Daha fazla bilgi ve daha iyi girdiler


Yem bilgisi açısından gözlemlenen muazzam ilerlemeye ve hem üreticiler hem de kamu ve özel kurumların gösterdiği ilgiye rağmen Cattani, uzmanlığın özel program ve bölümlerle pekiştirilmesine yönelik siyasi karar eksikliği olduğu konusunda uyarıyor. Her durumda, profesyonelleşmeyi, alanda çalışanlar arasında var olan ve paylaşılan bilgiyi vurgular. “Mükemmel bir araştırma alanı, mükemmel bir çalışma alanı. Tarım biliminde açılan başka bir uzmanlık da bu” diyor.

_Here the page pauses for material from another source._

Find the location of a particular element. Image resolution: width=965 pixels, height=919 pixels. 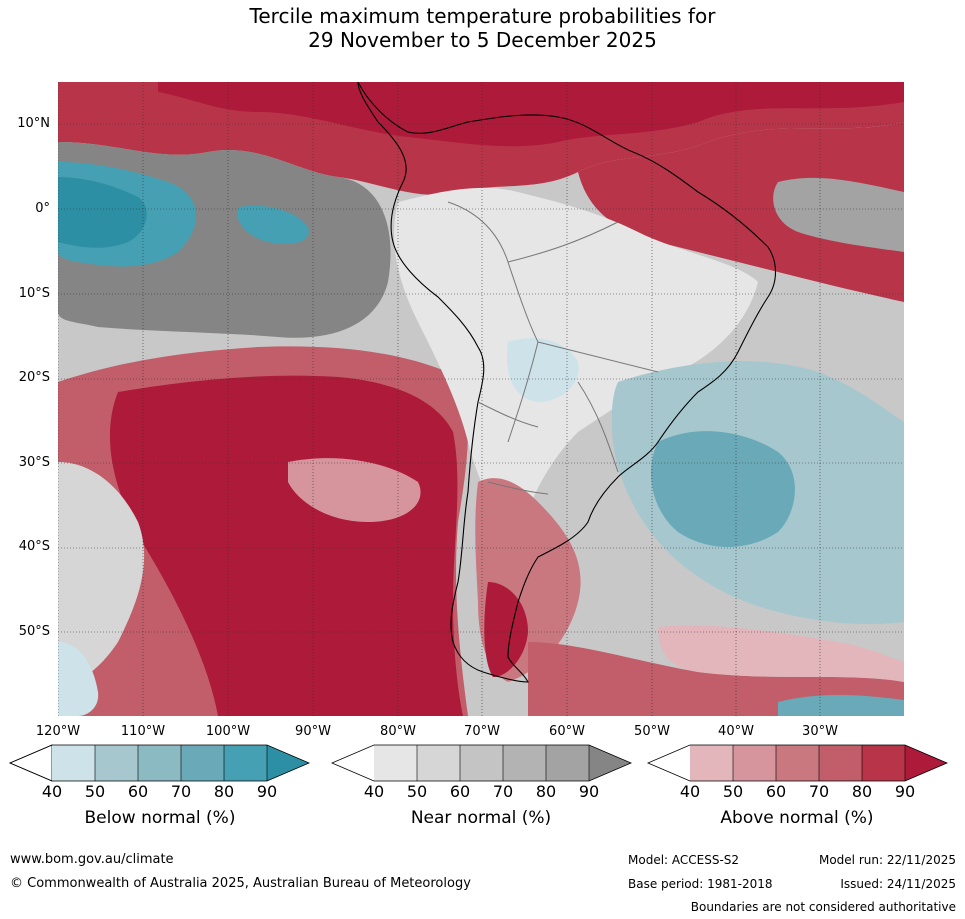

country-borders is located at coordinates (553, 348).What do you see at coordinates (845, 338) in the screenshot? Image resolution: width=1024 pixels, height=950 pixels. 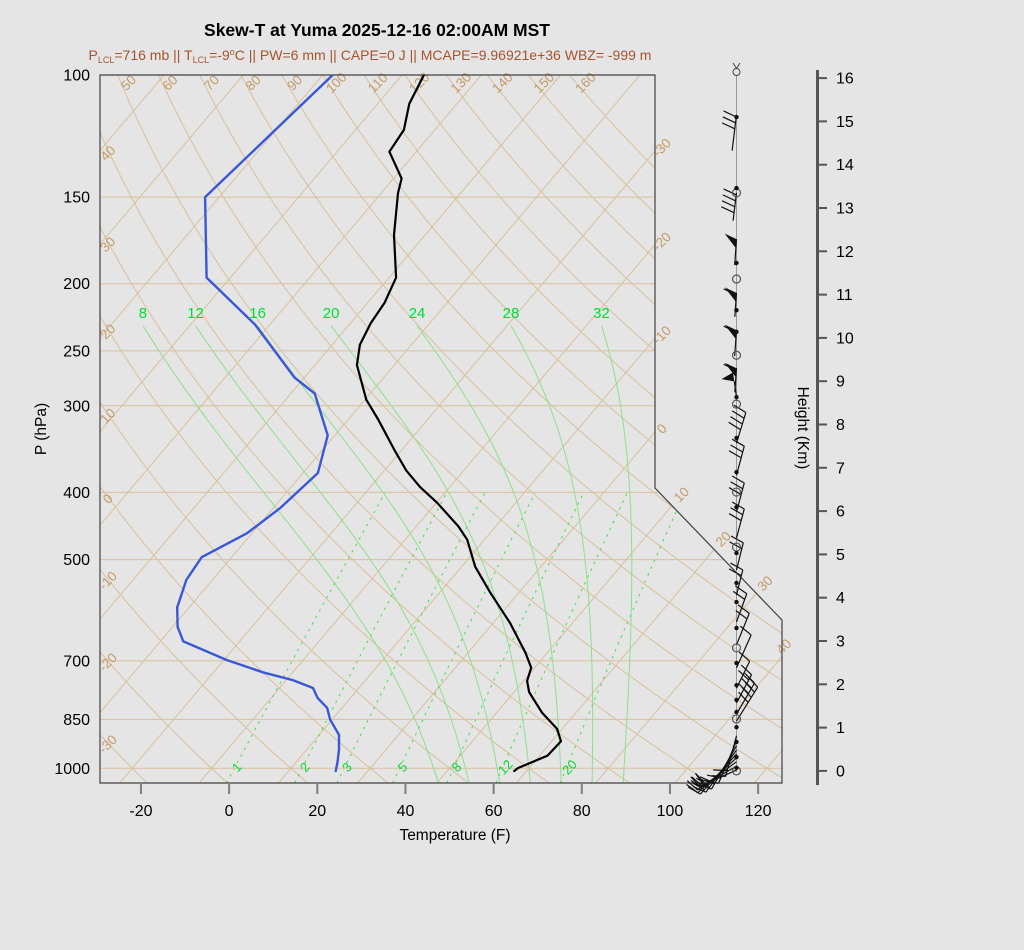 I see `height-tick-label: 10` at bounding box center [845, 338].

Bununla birlikte girdilerin arzı ve kalitesi de artıyor. “Örneğin, silaj için özel sorgumların bulunduğu giderek daha fazla tohum yatağı buluyorsunuz. Şirketler tahıl-bitki ilişkisini geliştirmek için çalışıyor. Aslında mısırda da tohum yataklarında silaj için özel çeşitler üzerinde çalışan özel bölümler bulunmaktadır. Daha önce hasat için uygun olmayanlar siloya atılıyordu, bugün daha fazla “yeşil kalmak”, bölünmesi daha kolay olan ve daha iyi tahıl-bitki oranına sahip daha büyük taneler elde etmek için çalışıyorlar,” diye açıklıyor Cattani.